We now calculate roughly the percentage of the total spend that is on Kubernetes and the percentage that is not related to Kubernetes, and then reduce that percentage.
For example, if I have 5000 committed cores and 2000 of them are not running on Kubernetes, essentially 40% of them aren’t on Kubernetes. I can feed my configuration to the rebalancer. For example, I only want to use 60% of my commitments so that the rest (40%) is left for my regular compute usage. And this 60% is all covered across my Kubernetes resources.
Prioritized utilization of CUDs
The next optimization step addressed the challenge of the mandatory 24-hour usage of committed resources. In CUD terms, you must commit cores every month, and there is a daily cap on the number of cores you can consume in 24 hours at a reduced rate.
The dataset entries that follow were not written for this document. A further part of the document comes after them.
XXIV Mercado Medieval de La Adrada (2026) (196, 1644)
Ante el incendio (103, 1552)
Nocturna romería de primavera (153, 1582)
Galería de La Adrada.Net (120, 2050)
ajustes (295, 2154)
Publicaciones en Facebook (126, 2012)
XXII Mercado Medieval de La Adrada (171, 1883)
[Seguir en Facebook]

As I mentioned, we see a significant usage drop and get very low traffic at night. We could allocate that entirely to our job clusters if we onboarded all of the spare on-demand capacity from our CUDs. Anything remaining would run on Spot. However, this caused several issues.
This is why we introduced prioritized utilization. For example, I want most of my CUDs to be prioritized for these clusters first because they are important, user-facing clusters. The other clusters don’t matter that much in terms of momentary interruptions, etc.
With prioritization in place, when we carry out rebalancing, whichever clusters have higher priority will get those on-demand resources back into their system. For this to work, we have to set up the system so that the other lower-priority clusters have to release these CUDs.
We set up a rebalancing schedule to reclaim CUDs and release CUDs. One schedule gets those clusters to reclaim CUDs later in the morning, and the other releases the CUD cards at night so that the other job clusters can use them more efficiently.
Results
As a result of this optimization, our on-demand usage increased at night, and Spot VM usage decreased proportionally.
Now, I don’t have to do anything manually, and we’re close to 99% commitment utilization. I used to do capacity planning twice a week for CUD management – now I do that once every three months.
The graphs below illustrate the resource utilization before optimization – it often failed to reach the line marking committed capacity:

After implementing Cast AI’s solution, our capacity utilization increased to around 98%:

Wrap up
A lot of companies like ours, especially those just starting out and being cost-conscious, really care about maximizing every dollar spent on cloud services. This made a significant difference for us because – as it turns out – purchasing CUDs is just the first step to lowering your cloud bill. The next step is optimizing your resource usage, no matter what discount level you’re running on.